The concert began at 8:00pm sharp. Patterson made a grand entrance, gliding down the aisle blowing a harmonica in a white dress that looked hand-stitched by Valentino. When Patterson reached the bandstand, she guided her band—Steve Woods, Dan Pliskow, Johnny Trudell, Jim Wyse, Robert Tye, Chuck Shermetaro and Dave Taylor—throw “If I Had You”. The band was decked out in black tuxedos. The band's playing was also sharp. All evening, Patterson voice was robust, which was surprising because she's been ill lately. That didn't slow her down. Patterson had a field date with the standards she sung.

The two-hour concert had three unforgettable moments. The first was saxophonist Steve Woods' duet with clarinetist Jim Wyse on “Petite Fleure”. The second was Patterson's duet with guitarist Robert Tye on the lullaby “Little Man You Had a Busy Day”. She sung it slowly and softly like trying to lull a child to sleep. The third memorable moment occurred while Patterson performed Don Mayberry’s favorite Roger and Hammerstein song “You’ll Never Walk Alone”. Patterson broke down. When she pulled herself together, Patterson said: “If it’s raining after the concert it’s Don crying tears of joy in heaven”. 

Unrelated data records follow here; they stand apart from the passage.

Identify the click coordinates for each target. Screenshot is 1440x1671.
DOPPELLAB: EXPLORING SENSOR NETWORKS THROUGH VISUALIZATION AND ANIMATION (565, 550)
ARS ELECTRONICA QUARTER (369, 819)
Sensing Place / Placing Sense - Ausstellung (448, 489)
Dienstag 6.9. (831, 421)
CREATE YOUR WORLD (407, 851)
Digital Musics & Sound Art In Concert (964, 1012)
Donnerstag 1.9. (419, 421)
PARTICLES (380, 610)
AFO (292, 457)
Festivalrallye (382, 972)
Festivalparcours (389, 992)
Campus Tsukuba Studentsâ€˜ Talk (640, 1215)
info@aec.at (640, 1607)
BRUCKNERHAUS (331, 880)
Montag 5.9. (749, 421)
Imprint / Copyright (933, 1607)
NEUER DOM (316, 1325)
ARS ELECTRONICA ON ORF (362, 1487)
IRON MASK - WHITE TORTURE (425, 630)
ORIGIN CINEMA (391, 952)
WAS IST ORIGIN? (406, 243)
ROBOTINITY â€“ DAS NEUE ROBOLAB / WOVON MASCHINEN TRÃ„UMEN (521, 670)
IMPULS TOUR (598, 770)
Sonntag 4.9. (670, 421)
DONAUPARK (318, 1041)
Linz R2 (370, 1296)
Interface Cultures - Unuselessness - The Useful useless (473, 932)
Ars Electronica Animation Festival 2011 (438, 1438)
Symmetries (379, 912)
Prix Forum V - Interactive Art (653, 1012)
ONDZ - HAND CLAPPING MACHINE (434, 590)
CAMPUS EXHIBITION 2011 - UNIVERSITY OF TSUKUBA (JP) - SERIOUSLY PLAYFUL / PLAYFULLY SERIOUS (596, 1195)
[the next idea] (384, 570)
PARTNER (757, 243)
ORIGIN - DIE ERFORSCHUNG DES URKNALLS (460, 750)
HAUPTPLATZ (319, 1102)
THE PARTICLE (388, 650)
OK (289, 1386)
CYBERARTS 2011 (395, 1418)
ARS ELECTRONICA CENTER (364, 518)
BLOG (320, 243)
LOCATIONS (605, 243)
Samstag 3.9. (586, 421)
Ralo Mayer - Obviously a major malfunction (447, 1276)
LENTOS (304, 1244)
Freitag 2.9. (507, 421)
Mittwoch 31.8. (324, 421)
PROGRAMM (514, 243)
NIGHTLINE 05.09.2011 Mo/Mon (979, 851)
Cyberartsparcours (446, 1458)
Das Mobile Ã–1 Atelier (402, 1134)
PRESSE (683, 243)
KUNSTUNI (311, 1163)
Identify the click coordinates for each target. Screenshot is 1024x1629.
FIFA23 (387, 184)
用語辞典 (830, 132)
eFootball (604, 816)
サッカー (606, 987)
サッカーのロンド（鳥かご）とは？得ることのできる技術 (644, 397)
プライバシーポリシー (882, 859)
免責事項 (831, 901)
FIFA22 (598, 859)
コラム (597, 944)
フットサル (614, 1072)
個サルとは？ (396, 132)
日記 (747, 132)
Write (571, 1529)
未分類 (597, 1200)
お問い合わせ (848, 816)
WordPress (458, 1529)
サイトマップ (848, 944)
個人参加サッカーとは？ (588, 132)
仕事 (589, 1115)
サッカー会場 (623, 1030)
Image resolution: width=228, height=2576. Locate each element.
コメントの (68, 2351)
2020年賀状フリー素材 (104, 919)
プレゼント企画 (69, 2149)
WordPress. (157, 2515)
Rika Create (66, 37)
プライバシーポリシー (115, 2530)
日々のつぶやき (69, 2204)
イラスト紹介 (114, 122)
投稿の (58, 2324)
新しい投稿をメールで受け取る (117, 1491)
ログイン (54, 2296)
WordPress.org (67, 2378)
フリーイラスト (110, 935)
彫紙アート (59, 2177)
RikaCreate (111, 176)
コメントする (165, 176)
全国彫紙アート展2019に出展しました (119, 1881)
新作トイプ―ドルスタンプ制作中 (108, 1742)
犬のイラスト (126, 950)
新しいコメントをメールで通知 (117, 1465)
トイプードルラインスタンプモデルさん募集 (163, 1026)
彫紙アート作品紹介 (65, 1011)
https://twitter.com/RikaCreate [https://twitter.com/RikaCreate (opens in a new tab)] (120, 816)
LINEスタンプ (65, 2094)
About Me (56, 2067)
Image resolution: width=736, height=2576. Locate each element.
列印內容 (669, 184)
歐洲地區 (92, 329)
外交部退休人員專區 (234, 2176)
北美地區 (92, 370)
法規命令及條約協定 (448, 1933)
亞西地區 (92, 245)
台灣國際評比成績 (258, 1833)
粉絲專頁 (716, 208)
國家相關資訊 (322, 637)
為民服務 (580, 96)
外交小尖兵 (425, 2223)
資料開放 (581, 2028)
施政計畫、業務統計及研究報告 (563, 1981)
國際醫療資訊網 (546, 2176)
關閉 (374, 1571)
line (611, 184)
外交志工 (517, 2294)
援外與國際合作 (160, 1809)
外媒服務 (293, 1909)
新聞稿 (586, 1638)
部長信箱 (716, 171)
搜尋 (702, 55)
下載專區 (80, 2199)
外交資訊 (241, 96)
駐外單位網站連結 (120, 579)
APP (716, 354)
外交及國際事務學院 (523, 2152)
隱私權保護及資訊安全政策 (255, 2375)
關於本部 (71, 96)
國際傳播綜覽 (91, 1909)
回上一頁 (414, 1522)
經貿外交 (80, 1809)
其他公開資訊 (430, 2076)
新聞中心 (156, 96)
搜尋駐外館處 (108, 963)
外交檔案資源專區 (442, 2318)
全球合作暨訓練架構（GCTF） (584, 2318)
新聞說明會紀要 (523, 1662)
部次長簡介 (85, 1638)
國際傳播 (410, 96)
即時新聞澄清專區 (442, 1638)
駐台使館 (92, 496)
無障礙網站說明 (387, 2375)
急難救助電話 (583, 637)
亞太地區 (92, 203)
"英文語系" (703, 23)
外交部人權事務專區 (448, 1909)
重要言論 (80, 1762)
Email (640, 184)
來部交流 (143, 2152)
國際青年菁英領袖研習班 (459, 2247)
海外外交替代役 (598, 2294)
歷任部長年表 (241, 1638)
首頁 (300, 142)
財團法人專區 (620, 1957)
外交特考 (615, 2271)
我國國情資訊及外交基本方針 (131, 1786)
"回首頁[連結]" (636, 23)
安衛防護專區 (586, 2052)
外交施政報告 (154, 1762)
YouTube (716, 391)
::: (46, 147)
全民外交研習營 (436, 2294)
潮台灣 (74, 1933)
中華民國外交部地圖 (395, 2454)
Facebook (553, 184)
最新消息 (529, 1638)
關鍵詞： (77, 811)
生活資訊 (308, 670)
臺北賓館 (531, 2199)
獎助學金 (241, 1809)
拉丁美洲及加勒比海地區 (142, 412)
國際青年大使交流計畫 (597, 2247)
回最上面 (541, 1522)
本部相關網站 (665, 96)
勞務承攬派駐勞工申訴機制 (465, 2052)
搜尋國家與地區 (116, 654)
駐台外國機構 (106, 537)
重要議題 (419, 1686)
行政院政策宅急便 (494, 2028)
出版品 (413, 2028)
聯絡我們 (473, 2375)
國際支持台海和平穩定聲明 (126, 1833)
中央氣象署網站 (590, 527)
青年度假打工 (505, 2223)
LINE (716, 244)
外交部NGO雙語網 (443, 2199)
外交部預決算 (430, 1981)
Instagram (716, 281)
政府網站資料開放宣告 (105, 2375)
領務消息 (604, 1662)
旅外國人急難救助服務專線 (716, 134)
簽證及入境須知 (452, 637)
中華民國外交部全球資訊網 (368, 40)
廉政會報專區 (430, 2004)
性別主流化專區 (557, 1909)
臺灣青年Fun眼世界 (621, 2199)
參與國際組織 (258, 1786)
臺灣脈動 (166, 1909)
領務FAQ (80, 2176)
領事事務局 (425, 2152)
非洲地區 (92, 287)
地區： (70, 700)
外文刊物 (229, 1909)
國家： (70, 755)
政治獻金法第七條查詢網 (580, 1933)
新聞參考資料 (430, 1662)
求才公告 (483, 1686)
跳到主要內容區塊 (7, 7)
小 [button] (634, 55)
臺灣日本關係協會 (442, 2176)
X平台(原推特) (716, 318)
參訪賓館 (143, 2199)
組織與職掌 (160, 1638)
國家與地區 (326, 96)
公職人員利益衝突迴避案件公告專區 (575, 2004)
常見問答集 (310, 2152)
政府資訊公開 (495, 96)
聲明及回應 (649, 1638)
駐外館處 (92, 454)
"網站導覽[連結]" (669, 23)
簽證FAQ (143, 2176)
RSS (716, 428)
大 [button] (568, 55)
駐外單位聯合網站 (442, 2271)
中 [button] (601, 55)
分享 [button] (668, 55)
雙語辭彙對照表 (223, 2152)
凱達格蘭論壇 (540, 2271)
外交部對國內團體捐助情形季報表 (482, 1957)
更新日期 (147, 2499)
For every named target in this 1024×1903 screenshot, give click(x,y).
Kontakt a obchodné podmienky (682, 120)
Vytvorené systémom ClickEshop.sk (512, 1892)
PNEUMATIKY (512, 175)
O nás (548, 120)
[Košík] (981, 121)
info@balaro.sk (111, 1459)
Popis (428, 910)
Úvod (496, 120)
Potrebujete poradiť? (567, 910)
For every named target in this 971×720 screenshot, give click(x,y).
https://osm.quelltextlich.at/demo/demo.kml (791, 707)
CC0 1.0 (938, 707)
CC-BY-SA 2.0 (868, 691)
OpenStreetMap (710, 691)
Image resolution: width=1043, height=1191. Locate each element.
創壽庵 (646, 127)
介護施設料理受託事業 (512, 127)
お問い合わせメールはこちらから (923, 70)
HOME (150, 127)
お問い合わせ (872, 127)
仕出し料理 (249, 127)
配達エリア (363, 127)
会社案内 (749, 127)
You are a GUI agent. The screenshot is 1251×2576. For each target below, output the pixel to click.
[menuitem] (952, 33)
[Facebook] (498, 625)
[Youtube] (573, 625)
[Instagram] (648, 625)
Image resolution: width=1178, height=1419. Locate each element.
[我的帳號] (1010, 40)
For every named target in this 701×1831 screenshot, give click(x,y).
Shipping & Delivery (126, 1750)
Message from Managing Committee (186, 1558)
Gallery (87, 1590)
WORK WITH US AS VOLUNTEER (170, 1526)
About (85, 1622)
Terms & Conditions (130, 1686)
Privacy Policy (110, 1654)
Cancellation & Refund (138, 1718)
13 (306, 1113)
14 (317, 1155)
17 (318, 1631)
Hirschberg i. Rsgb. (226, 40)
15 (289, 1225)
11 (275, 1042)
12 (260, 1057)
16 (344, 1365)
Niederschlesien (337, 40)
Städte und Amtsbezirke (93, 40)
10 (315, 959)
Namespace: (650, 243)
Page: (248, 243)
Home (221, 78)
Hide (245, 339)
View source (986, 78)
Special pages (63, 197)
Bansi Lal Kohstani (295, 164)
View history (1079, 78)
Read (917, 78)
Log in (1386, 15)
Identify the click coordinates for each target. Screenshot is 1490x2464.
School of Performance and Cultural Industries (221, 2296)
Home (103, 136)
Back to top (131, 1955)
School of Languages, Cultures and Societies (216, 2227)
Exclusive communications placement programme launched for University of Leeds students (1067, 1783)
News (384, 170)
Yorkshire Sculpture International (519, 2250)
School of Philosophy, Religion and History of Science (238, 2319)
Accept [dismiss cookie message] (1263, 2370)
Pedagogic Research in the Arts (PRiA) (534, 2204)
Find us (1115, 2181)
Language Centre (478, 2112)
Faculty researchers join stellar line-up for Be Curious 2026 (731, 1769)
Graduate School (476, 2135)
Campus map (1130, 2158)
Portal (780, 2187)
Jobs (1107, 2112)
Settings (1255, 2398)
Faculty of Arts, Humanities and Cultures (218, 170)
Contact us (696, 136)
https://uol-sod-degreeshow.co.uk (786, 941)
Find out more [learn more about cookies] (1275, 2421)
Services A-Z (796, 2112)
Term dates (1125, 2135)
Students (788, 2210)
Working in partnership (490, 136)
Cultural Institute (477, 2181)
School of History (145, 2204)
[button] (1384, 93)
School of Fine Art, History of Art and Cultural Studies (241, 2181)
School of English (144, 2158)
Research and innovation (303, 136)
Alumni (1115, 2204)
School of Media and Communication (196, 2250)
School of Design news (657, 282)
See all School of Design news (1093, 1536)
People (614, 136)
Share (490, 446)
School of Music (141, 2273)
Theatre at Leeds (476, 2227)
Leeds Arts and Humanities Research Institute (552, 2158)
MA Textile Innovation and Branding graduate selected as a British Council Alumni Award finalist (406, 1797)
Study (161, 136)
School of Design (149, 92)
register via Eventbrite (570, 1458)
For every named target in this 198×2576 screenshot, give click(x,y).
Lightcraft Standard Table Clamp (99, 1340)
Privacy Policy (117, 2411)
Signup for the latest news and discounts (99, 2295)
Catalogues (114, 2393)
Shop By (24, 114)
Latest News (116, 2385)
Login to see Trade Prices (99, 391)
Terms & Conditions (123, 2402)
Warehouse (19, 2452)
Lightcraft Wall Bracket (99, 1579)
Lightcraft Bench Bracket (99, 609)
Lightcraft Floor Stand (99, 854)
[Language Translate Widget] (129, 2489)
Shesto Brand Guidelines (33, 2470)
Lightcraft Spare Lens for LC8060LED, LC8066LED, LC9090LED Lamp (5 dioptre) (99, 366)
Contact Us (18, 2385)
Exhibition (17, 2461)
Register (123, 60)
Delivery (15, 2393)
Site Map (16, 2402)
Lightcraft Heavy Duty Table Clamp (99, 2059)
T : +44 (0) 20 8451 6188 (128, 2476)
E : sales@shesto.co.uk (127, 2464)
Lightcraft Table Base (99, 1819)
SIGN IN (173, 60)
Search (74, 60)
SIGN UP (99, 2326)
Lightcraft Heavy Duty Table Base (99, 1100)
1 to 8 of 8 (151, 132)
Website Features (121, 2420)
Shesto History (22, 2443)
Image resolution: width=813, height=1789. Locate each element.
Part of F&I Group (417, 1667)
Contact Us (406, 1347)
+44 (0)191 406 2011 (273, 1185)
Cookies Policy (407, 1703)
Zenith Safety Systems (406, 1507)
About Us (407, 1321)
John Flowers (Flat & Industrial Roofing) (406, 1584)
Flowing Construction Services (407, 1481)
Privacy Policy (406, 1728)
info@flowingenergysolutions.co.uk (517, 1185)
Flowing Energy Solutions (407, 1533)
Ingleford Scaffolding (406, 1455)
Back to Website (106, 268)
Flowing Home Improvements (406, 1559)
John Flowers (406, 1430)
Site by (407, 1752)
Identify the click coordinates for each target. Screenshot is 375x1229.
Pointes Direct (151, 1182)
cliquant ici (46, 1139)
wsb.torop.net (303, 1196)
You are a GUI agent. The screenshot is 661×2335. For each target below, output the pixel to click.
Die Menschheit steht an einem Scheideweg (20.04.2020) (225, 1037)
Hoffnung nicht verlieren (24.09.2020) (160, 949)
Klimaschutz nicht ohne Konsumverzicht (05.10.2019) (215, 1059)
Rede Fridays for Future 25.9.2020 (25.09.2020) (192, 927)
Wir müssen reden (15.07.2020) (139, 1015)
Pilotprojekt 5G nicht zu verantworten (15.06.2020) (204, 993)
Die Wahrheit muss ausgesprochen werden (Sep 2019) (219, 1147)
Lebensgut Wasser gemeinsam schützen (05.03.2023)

Patterson has stagecraft. Patterson prefaced songs with humorous stories, made off-handed jokes, and  egged on her sidemen like a soccer mom. For 16 years, Patterson has battled leukemia. Lately, she’s been in and out of the hospital, undergoing experimental treatment. Wednesday evening, Patterson was robust, was  dancing and was singing up a storm.